Let's run some SQLs to verify the MySQL and MongoDB data sources:

  • List the schemas in the MongoDB:
    presto> show schemas in mongodb;
           Schema
    --------------------
     admin
     config
     information_schema
     local
     presto_to_mongodb
    (5 rows)
    
    Query 20231115_054817_00001_hwb7z, FINISHED, 4 nodes
    Splits: 53 total, 53 done (100.00%)
    [Latency: client-side: 0:01, server-side: 0:01] [5 rows, 76B] [6 rows/s, 105B/s]
    
  • Show all records in the book document from MongoDB:
    presto> select * from mongodb.presto_to_mongodb.book;
     id |     book_name
    ----+--------------------
      1 | harry potter
      2 | The forgotten
      3 | The Alchemist
      4 | Engines of Liberty
    (4 rows)
    
    Query 20231115_055124_00003_hwb7z, FINISHED, 1 node
    Splits: 17 total, 17 done (100.00%)
    [Latency: client-side: 381ms, server-side: 365ms] [4 rows, 112B] [10 rows/s, 306B/s]
    

Note

You may run this command use mongodb.presto_to_mongodb; to switch to the mongodb catalog and use presto_to_mongodb as the default schema. Then use book in the SQL instead of mongodb.presto_to_mangodb.book.

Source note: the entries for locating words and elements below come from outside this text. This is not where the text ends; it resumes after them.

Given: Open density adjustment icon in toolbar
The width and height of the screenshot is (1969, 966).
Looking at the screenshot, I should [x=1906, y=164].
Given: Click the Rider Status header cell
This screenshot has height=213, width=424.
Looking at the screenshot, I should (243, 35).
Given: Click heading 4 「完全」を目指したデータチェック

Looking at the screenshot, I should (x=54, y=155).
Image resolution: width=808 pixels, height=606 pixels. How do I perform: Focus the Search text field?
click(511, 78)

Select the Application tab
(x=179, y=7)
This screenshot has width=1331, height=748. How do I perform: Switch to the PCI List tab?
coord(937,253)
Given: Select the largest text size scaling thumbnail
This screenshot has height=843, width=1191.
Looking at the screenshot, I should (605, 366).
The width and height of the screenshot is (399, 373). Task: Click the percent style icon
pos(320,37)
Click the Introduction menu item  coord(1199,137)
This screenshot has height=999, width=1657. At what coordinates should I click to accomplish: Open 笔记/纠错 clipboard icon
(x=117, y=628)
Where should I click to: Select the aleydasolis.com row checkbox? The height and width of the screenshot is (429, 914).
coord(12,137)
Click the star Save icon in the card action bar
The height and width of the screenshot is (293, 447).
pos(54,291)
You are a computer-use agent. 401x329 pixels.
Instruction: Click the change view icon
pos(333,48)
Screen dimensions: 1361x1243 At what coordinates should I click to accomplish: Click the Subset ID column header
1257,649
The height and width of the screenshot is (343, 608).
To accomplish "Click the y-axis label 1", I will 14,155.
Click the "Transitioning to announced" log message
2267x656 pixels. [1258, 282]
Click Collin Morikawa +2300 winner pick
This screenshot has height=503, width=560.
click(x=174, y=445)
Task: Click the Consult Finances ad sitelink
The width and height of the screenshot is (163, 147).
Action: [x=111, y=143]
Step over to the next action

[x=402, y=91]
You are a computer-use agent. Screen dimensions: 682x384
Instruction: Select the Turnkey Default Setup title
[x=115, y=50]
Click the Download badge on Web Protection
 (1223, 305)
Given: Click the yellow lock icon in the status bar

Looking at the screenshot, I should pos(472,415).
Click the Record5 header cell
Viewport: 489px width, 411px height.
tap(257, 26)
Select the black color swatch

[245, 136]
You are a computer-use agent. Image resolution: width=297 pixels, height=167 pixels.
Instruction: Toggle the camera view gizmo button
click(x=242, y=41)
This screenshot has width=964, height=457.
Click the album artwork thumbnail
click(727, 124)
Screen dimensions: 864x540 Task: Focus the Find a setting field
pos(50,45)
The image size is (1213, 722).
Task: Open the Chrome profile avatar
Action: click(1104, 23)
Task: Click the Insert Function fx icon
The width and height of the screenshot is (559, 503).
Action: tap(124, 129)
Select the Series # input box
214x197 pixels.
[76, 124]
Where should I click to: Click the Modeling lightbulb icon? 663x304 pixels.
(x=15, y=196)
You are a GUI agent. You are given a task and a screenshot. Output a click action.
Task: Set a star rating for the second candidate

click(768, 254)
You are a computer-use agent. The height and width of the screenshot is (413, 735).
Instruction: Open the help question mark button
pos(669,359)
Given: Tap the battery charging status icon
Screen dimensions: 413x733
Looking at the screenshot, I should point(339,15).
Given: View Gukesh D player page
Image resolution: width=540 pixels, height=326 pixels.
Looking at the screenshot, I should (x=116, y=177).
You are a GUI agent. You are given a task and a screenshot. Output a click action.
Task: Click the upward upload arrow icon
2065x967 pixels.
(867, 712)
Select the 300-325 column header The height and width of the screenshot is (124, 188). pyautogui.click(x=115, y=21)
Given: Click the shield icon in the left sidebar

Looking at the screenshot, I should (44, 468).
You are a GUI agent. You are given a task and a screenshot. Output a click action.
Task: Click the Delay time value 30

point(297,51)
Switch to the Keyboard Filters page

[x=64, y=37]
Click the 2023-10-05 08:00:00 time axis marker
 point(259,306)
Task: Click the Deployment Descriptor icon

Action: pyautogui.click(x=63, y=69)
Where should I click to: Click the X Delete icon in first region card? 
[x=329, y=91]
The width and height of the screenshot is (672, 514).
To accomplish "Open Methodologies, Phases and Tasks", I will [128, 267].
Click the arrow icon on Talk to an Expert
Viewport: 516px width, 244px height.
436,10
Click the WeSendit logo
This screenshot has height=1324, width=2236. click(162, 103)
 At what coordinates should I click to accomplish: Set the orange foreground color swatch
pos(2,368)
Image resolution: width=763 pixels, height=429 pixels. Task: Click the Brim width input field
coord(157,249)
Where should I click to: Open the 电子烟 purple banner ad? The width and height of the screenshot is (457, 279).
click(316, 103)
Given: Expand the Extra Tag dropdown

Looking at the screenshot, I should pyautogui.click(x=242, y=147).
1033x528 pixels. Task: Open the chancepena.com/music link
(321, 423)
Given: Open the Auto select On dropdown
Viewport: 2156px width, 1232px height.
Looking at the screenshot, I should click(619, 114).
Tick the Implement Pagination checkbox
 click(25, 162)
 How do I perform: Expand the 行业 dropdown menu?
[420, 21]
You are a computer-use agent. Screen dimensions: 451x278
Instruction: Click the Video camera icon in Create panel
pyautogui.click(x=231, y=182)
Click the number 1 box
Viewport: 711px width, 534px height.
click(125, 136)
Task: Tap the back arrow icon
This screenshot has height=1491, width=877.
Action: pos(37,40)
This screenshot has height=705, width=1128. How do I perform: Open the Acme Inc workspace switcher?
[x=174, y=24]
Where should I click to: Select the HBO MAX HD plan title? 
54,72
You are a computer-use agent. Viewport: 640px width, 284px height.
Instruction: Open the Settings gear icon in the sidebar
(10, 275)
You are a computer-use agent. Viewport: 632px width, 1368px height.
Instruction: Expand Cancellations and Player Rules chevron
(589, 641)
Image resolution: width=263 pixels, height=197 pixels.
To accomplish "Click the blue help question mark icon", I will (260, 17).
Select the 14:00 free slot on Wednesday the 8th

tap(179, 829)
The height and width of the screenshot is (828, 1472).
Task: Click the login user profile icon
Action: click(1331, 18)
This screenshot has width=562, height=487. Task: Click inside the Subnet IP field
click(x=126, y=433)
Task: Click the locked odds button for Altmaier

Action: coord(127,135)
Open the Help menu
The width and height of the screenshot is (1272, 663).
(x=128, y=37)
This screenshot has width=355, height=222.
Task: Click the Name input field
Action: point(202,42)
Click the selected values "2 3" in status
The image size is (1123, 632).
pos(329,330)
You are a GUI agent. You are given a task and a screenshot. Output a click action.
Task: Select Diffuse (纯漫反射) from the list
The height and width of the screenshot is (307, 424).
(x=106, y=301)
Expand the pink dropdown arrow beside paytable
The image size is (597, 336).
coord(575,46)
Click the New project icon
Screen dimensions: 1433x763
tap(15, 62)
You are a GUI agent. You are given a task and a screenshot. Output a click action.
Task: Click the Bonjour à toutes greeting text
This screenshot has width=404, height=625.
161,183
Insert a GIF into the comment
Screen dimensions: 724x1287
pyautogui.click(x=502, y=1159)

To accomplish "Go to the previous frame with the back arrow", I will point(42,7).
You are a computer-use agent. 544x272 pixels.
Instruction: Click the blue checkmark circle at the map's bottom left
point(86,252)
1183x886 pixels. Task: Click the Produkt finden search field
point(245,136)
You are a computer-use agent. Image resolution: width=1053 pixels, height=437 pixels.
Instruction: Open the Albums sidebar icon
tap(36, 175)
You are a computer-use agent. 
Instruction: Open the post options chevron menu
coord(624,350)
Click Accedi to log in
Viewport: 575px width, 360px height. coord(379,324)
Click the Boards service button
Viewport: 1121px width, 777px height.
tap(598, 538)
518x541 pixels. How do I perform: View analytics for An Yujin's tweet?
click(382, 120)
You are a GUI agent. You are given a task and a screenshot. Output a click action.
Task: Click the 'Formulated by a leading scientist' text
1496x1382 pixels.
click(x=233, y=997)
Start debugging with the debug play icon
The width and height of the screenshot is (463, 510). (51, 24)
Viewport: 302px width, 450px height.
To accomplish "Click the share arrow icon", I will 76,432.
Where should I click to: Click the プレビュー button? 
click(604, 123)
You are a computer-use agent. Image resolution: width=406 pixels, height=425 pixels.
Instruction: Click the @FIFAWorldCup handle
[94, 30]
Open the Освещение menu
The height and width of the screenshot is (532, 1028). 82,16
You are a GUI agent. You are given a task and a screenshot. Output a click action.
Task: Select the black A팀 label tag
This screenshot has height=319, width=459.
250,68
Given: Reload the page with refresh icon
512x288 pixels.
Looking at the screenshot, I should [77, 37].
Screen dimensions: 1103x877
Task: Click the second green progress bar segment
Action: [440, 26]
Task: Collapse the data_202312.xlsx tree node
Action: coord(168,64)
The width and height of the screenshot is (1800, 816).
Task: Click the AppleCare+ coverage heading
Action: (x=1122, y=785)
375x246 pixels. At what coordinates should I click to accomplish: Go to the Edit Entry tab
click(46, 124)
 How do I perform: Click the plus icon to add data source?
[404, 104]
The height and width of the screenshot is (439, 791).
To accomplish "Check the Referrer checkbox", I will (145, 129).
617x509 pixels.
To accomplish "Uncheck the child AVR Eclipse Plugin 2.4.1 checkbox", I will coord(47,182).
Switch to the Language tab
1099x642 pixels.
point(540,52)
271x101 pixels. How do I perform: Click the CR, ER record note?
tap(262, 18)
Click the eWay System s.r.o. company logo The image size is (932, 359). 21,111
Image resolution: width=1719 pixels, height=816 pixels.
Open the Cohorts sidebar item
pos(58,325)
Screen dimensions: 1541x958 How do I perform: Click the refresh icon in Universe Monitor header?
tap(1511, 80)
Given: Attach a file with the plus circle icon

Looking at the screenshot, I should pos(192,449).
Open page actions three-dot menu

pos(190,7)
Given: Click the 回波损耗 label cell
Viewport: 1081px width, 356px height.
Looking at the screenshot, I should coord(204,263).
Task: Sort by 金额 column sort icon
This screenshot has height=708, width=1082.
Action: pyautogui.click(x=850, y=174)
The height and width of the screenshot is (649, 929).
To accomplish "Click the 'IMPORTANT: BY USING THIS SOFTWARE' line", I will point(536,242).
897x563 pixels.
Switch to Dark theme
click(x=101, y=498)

  • List the schemas in MySQL:
    presto> show schemas in mysql;
           Schema
    --------------------
     information_schema
     performance_schema
     presto_to_mysql
     sys
    (4 rows)
    
    Query 20231115_055417_00004_hwb7z, FINISHED, 4 nodes
    Splits: 53 total, 53 done (100.00%)
    [Latency: client-side: 0:01, server-side: 0:01] [4 rows, 74B] [4 rows/s, 82B/s]
    
  • Show all records in the author table from MySQL:
    presto> select * from mysql.presto_to_mysql.author;
     id |    author
    ----+--------------
      1 | Rowlings
      2 | Holly Black
      3 | Stephen King
      4 | Rick Riorden
    (4 rows)
    
    Query 20231115_055652_00006_hwb7z, FINISHED, 2 nodes
    Splits: 17 total, 17 done (100.00%)
    [Latency: client-side: 0:01, server-side: 0:01] [4 rows, 0B] [5 rows/s, 0B/s]
    
  • Finally, join the tables from MySQL and MongoDB - a federated query using this SQL:
    select A.id, A.author, B.book_name from mysql.presto_to_mysql.author A
      join mongodb.presto_to_mongodb.book B on A.id=B.id order by A.id;
    
    Here are the results:
    presto> select A.id, A.author, B.book_name from mysql.presto_to_mysql.author A join mongodb.presto_to_mongodb.book B on A.id=B.id order by A.id;
     id |    author    |     book_name
    ----+--------------+--------------------
      1 | Rowlings     | harry potter
      2 | Holly Black  | The forgotten
      3 | Stephen King | The Alchemist
      4 | Rick Riorden | Engines of Liberty
    (4 rows)
    
    Query 20231115_060032_00010_hwb7z, FINISHED, 3 nodes
    Splits: 198 total, 198 done (100.00%)
    [Latency: client-side: 0:01, server-side: 0:01] [8 rows, 112B] [14 rows/s, 208B/s]
    

You just used the unified SQL to query data from two different data sources and leverage the Presto SQL engine to perform a federated query that joins two data sets from two data sources.